Утром Санька проснулся от шума: гремя ухватом и горшками, бабка говорила Егору Ивановичу:
— Вот так вот!.. Взяли и угнали.
— Куда угнали?
— Аж к Чусовой. Он куда!
— А кто?
— А бог их знает. Они патретов своих не оставили.
— Ничего себе номерок откололи. А дед как?
— Ну, че как. Матерится на всю улицу. И плюется. Пошел куда-то лошадь просить. Он все хворает чего-то.

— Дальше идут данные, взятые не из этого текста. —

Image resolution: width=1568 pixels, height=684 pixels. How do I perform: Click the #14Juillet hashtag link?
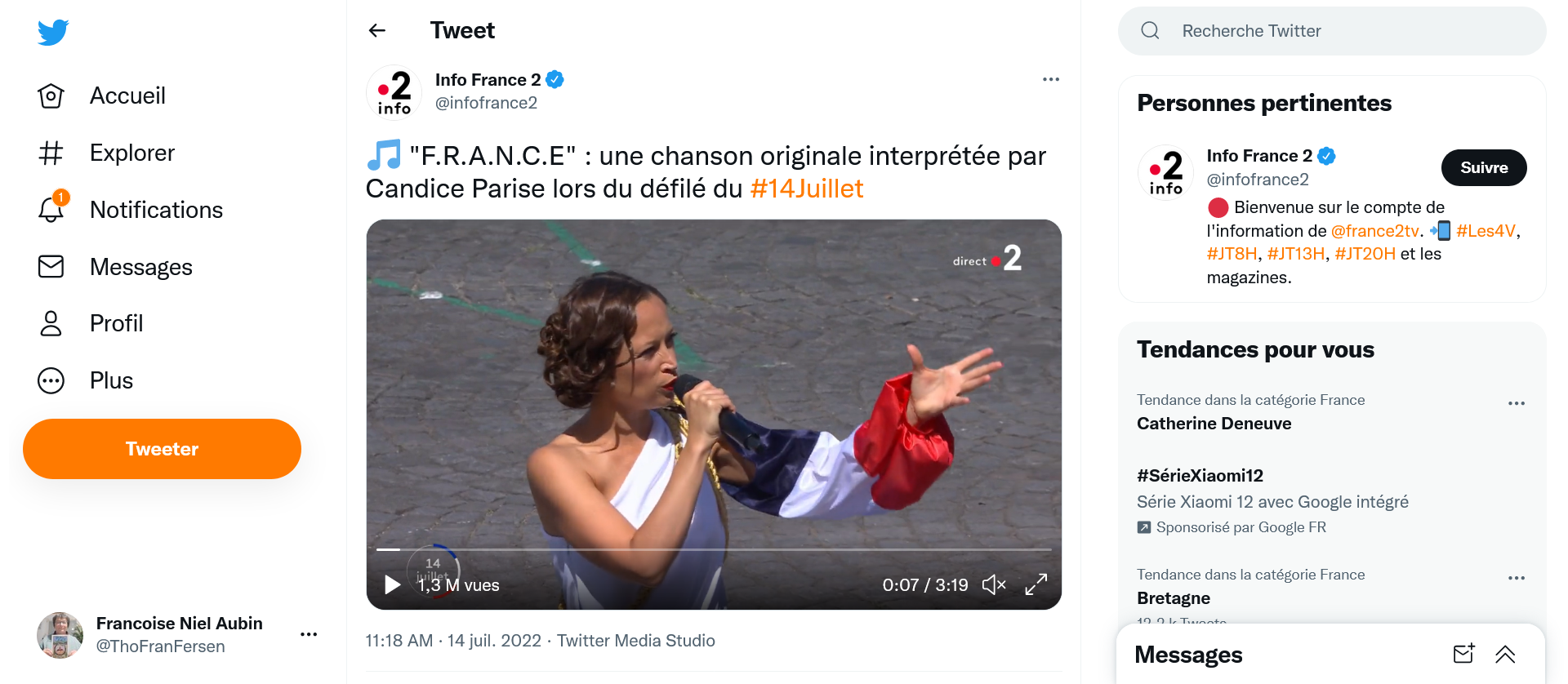pos(806,189)
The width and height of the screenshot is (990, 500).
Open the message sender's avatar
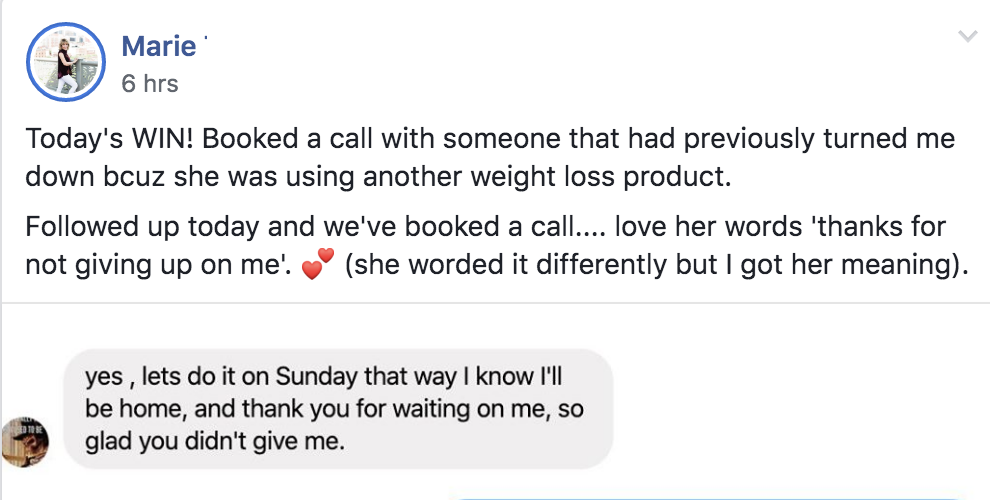pyautogui.click(x=25, y=441)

— Вчерась весь вечер какие-то два кавалера все шатались тут. Нальют шары-то… Под пьяную лавочку что не сделают.
— Тише ори. Пущай спит.
Санька уткнулся лицом в подушку.
Был выходной, и после обеда ребята долго носились на лыжах по лесу. Когда ты на лыжах, то и мороз не мороз, даже жарко вроде бы, только от холода руки немеют да лицо пощипывает. Лыжная дорожка, проделанная неизвестно кем и когда, виляла между толстыми соснами и тянулась книзу, к лугам, к реке. На лесной опушке давние навалы хвороста, высохший на корню от неведомой болезни частокол берез.
— Дедушка Андрей опять сани на том же месте поставил, — сказал Колька. — Говорят, шибко рассердился. И плевался все.